By Terry Duffy
Spring has sprung. With it, post-winter road repairs, paving, waterlines and flooding occupied a portion of an otherwise low-key session of the Lewiston Town Board on Monday.
Resident Mark Elias inquired on the rough road conditions plaguing Morgan Drive, the Morgan Farms area and the town's plans on addressing the matter. Jumping right into it, Town Highway Superintendent Dave Trane replied the town's considerable schedule of road related work and repairs is at last underway, with paving delays thus far placed on the prolonged winter type weather conditions.
"Today's the first nice day we've had of the year," Trane said, referencing last Monday's balmy spring weather. "They probably won't start making hot patch till the end of this week; as soon as I get that I can start (with paving)."
Trane said town highway crews would likely begin with the Pletcher Road paving job on the north end and work their way down. "It's not something we're avoiding," said Trane to the resident.
"It's the first nice day; we still have plows on our trucks. I can't get everything done (at once)."
But winter is not the only reason for road paving hang-ups, it was soon learned. The town's pending waterline replacement project, a significant $10 million undertaking approved last year by the Town Board for northern Lewiston is also forecasted to impact a long list of needed road paving projects.
Trane said that water lines on Morgan Drive are among those on the list to be replaced and that, for the time being, the town would be handling needed repairs on Morgan, as well as others awaiting new waterlines, with a series of hot patch repairs versus a complete milling and repaving.
Expanding on the waterline project Town Engineer Robert Lannon told Town Board members that the actual replacement work and completion is still a few years down the road. "The schedule for the waterline at this point is the surveys are being conducted and parts of that are under design," said Lannon. "We're targeting to advertise for bids, pending approval" of the town water department, Niagara County Health Department and others - a process he forecasted should be complete by later this fall.
"We anticipate (it) at this point to be about an 18-month construction duration.

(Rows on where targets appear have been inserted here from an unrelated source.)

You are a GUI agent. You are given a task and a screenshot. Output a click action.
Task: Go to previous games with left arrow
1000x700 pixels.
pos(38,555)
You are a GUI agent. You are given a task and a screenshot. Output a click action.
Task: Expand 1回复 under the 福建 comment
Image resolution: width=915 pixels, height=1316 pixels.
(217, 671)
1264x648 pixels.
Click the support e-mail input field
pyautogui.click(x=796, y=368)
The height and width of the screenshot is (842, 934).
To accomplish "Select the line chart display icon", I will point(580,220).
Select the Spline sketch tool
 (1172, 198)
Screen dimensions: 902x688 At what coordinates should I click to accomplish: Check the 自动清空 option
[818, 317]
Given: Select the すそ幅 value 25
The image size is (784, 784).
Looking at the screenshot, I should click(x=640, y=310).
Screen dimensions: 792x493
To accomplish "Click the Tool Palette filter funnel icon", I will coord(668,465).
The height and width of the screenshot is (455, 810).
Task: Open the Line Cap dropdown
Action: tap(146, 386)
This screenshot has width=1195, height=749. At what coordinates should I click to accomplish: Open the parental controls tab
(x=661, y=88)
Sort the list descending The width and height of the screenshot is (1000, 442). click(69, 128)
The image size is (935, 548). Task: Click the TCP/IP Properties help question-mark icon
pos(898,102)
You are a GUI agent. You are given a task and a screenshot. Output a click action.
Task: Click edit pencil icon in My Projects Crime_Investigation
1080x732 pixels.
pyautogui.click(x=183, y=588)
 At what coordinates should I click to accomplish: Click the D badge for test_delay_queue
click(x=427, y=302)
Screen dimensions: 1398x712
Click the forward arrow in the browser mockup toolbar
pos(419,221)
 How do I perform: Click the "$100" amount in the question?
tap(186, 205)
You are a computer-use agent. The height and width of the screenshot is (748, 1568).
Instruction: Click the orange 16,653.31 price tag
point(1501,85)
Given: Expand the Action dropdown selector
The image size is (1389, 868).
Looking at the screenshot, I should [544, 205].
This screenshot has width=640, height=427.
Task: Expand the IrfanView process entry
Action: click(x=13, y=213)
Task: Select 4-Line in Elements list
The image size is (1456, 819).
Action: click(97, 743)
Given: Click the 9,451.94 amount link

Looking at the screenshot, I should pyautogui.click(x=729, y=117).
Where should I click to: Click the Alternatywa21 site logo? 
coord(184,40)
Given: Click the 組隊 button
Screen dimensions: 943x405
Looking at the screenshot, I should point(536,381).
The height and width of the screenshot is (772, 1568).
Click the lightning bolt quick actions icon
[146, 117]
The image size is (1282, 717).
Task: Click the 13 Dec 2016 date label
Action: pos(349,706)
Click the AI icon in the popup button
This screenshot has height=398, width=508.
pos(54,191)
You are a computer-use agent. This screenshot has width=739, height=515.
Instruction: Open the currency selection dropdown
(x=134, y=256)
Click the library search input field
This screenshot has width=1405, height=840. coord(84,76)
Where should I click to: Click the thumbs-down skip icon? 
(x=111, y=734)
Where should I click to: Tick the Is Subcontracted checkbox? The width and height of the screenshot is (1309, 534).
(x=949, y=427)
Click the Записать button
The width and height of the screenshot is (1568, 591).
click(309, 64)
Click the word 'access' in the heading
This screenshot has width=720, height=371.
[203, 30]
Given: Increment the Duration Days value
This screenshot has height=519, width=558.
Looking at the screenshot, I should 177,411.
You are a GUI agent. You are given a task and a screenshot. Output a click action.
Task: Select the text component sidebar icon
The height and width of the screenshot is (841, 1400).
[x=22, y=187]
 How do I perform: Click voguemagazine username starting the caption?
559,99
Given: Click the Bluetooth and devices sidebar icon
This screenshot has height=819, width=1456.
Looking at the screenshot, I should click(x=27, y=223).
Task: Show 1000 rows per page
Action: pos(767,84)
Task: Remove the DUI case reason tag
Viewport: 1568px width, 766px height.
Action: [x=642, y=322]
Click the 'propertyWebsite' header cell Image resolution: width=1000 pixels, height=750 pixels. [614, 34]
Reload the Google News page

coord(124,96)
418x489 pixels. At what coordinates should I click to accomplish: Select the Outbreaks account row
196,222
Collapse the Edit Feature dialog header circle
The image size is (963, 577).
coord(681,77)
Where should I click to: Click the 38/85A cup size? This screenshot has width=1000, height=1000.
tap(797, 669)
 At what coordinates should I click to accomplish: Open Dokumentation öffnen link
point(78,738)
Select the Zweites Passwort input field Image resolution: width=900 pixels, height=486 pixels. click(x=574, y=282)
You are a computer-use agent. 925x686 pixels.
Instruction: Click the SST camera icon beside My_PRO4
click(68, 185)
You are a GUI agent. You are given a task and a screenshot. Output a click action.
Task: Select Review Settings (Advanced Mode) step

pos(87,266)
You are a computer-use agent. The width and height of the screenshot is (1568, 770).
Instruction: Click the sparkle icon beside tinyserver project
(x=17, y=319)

We're still a little way yet from laying waterline in the ground."
On a question from Town Councilman Al Bax as to "how long" would the town need to continue the temporary repairs to roads until the waterline is actually completed and new paving can be addressed, Trane replied, "It's going to be two years down the road."
"The waterline at this point, in real broad strokes might be completed two years from now," said Lannon. "However, just to be clear, that includes new waterlines, valves, hydrants. It includes trench restoration, but not full road reconstruction."
The delays on addressing Morgan Drive paving were not what the resident necessarily wanted to hear. "I can tell you from experience, there is no way that Morgan Drive is going to last two years, just patching potholes," said Elias. "It's a mess, somebody's going to get hurt; there's a lot of walkers, a lot of cul-de-sacs in that neighborhood. Somebody's going to get hurt."
"There's a lot of roads, some county roads in the town that are in real rough condition," said Town Supervisor Steve Broderick.
"Our hardest part is keeping our good roads good," added Trane, adding that roads that were paved just two to three years ago are already showing problems with potholes. "It's becoming a problem for the whole town."
Wrapping up, Jeff Ritter, superintendent of the Lewiston wastewater treatment plant briefly discussed the heavy rains of April 15-16 that resulted in numerous reports of unwelcomed flooding problems in the town.
"Between Sunday, April 15, and Monday, April 16, (the) Town of Lewiston experienced nearly 3 inches of precipitation in addition to snow melt," Ritter said. "As a result, yards and ditches, as well as the town's sewer collection system, were filled beyond capacity. This resulted in multiple sewer backups in homes, low-lying areas with sewer laterals under their basement slabs.
"As town residents I want you to be aware the Lewiston Sewer Department has been proactive in its efforts to repair the aging infrastructure since the 1990s," he said.
Ritter said this work continues and that Lewiston remains focused on the needed work to prevent the extent of sanitary sewer overflows in the town through limits on inflow/infiltration.
"The town has been working diligently on this plan," he said.